Belge bölümü –

━━━

DENiZ YILDIZI


Join the forum, it's quick and easy

DENiZ YILDIZI
DENiZ YILDIZI
Would you like to react to this message? Create an account in a few clicks or log in to continue.

68 Kuşağının İşci Direnişi

Aşağa gitmek

68 Kuşağının İşci Direnişi Empty 68 Kuşağının İşci Direnişi

Mesaj tarafından Rıza ZELYUT 2008-06-15, 12:40

68 Kuşağının İşci Direnişi

Günümüz Türkiye’sine baktığımızda sendikacılığın iyice zayıfladığını görüyoruz.

Türk-İş,
Hak-İş, DİSK gibi konfederasyonlar daha çok kamu kurumlarında
örgütlenmiş durumdalar. Halbuki 1961 Anayasası’nın getirdiği özgürlük
ortamında işçiler hızla sendikalı oluyorlardı. İşçilerin hak mücadelesi
ile toplumun adalet isteği, 1970 yılında 15-16 Haziran eylemlerinde
buluşmuştu.

15-16 Haziran eylemleri, önü kesilmeye ve yok
edilmeye çalışılan yeni işçi sendikası DİSK’in varlığını savunma
direnişiydi. Bu direnişin arkasında, üniversite gençliği, Türkiye İşçi
Partisi’nin fikri gücü, halk katmanlarının hak talebi de bulunuyordu.

Patlama
ise, iktidardaki Adalet Partisi ve CHP tarafından hazırlanan 274 ve 275
sayılı yasalarda değişiklik öngören kanun tasarısının Meclis’e sevk
edilmesinden kaynaklanmıştı. 1967’de kurulan ve hızla büyüyen DİSK,
1970 yılında boğulmak isteniyordu. Yasa tasarısında, ‘Bir işçi
sendikasının Türkiye çapında faaliyet gösterebilmesi için, o iş
kolundaki toplam işçi sayısının en az üçte birini üye kaydetmiş olması’
gibi özgür sendikacılığın önünü tıkayan birçok madde yer alıyordu.

Bu tasarı Meclis’te 4 ret oyuna karşılık 230 oyla kabul edildi ve Cumhuriyet Senatosu’na gönderildi.

━━━

Yapılacak işler –
[1] Belge bölümünde adı geçen siyasi partileri listeleyin.
[2] Belge bölümüne göre kanun tasarısı Meclis'te kaç oyla kabul edildi?
[3] Belge bölümünde "68 Kuşağının İşci Direnişi Empty" ile "buluşmuştu." arasındaki kısmı, iki uç da dahil olmak üzere, hiç değiştirmeden yeniden yazın.

Kaynak alıntısı –
━━━

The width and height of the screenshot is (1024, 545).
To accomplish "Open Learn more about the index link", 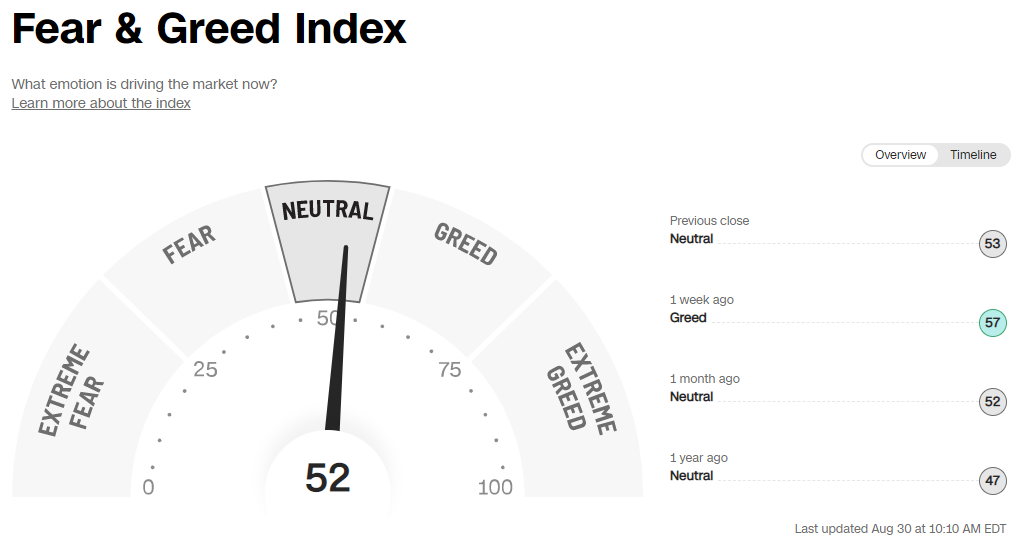I will (x=101, y=103).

━━━

Görev sonuçları –
[1] Türkiye İşçi Partisi, Adalet Partisi, CHP

[2] 4 ret oyuna karşılık 230 oyla.

[3]
68 Kuşağının İşci Direnişi Empty 68 Kuşağının İşci Direnişi

Mesaj tarafından Rıza ZELYUT 2008-06-15, 12:40

68 Kuşağının İşci Direnişi

Günümüz Türkiye’sine baktığımızda sendikacılığın iyice zayıfladığını görüyoruz.

Türk-İş,
Hak-İş, DİSK gibi konfederasyonlar daha çok kamu kurumlarında
örgütlenmiş durumdalar. Halbuki 1961 Anayasası’nın getirdiği özgürlük
ortamında işçiler hızla sendikalı oluyorlardı. İşçilerin hak mücadelesi
ile toplumun adalet isteği, 1970 yılında 15-16 Haziran eylemlerinde
buluşmuştu.